Introduction

The poor water solubility of newly discovered medicines has been a major issue for pharmaceutical industry, and various techniques have been explored and developed to enhance the solubility of drugs in aqueous solutions1. Either physical or chemical methods can be used for increasing the solubility of drugs in aqueous media, however the method of nanonization based on physical methods has attracted much attention recently for preparation of drug nanoparticles. One of the physical methods for drug nanonization is supercritical processing which can be used to prepare drug particles at nano size for enhanced aqueous solubility2. For developing this new technique, drug solubility in the supercritical solvent must be known prior to process design and development.

Estimating pharmaceutical solubility in supercritical solvents such as CO2 has been reported by different methods such as thermodynamics and data-driven models3. The main inputs for the modeling have been considered to be pressure and temperature as these factors showed the most important effects on the drug solubility change2,4,5,6,7. It is a crucial step to measure and correlate drug solubility to prepare drugs with nanosized and better bioavailability. The process of supercritical for solid-dosage drugs is also considered as green technology because CO2 gas is usually employed for the drug treatment, and no organic solvent is used for the process8,9,10.

Other approaches have been studied for enhancing drug solubility in water, however nanonization is a facile and effective process specifically mechanical approaches which do not use chemical agents for preparation of nanomedicines10. The method of supercritical processing can be also developed for continuous processing thereby a hybrid process can be developed using this novel technology. For solubility estimation of pharmaceuticals, basically two main approaches are utilized including thermodynamics and data-driven models. The methods of thermodynamics estimate the drug solubility based on solid–liquid equilibrium, and the computations are performed to find the amount of dissolved drug (solid phase) in the solvent as function of pressure and temperature11,12,13. On the other hand, data-driven models estimate the solubility based on the available measured data via training appropriate algorithms. Despite the acceptance of thermodynamic models for pharmaceutical solubility, these models are not straightforward to develop for a variety of drug substances. The method of machine learning which is data-driven model has indicated greater performance in terms of fitting accuracy for estimating different drugs solubility in supercritical solvents14,15,16.

Therefore, it is crucial in drug development and pharmaceutical industry to determine solubility as well as density of supercritical solvent, which can have a significant impact on its bioavailability and efficacy. Therefore, accurate prediction of these properties is essential for the success of drug development.

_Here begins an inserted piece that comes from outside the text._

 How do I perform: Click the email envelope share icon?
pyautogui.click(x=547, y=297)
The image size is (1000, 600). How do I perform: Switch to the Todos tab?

The methods of machine learning can be employed for both solubility prediction and solvent density, as the solvent is considered to be compressible in this process. Begum used several methods including SVM, KNN, and linear regression (LR) to predict the solubility of Hyoscine and density of solvent in supercritical processing, and the results were promising3. However, other methods based on machine learning can be developed and tested for correlation of Hyoscine solubility in supercritical CO2 solvent.

Machine learning algorithms have shown great potential in predicting the solubility and density of drugs, thereby reducing the cost and time required for drug development17. In this study, we explore the performance of three popular machine learning algorithms, Extra Trees (ET), Random Forest (RF), and Gradient Boosting (GB), in predicting the solubility of Hyoscine drug and density of the solvent as function of pressure and temperature. Furthermore, we use the Water Cycle Algorithm (WCA) to tune the hyperparameters of the models to improve their performance.

RF works by building several decision trees, each with a subset of the features and training data, and then combining their results to make a final prediction. ET is similar to RF, but it uses random thresholds to split nodes in the decision trees and randomly selects features for each tree. Both RF and ET have a low risk of overfitting and are robust to noisy data, making them popular choices for high-dimensional datasets18,19,20,21.

GB, on the other hand, combines multiple weak decision trees to create a strong predictor. It starts with a simple tree and then iteratively improves the model by adding more trees that predict the residual error of the previous trees. GB has shown to be effective for tasks where the output variable is continuous, such as in regression tasks. However, GB can be sensitive to overfitting and is computationally more expensive than RF and ET22.

The dataset used in this study contains 45 observations of Hyoscine solubility and density of the solvent at various combinations of temperature and pressure. The input variables are temperature (in K) and pressure (in bar), while the output variables are solubility (mole fraction) and density (kg m-3)3. The dataset was preprocessed using min–max scaling to normalize the input variables. The key aim of this research is to evaluate the RF, ET, and GB models in predicting the solubility and density and to determine the optimal hyperparameters for these models using the WCA algorithm.

Modeling preliminaries

In this section, the fundamental components of the modeling process used in this work will be described. In the subsequent section, the modeling framework will be introduced.

Decision tree regression

A decision tree, also known as a DT, is a flexible algorithm that can be applied to classification as well as regression problems. The decision tree algorithm derives from the primary principle of decomposing a difficult problem into a series of more manageable subproblems, each of which has the potential to result in a solution that is more understandable23,24. Decision trees consist of a series of hierarchical conditions that are sequentially applied from the root of the tree to the leaves. Due to their transparent and interpretable structure, decision trees are straightforward to comprehend. Once trained, decision trees open up the possibility of generate logical rules that can be employed to forecast novel datasets by repeatedly dividing them into subgroups25.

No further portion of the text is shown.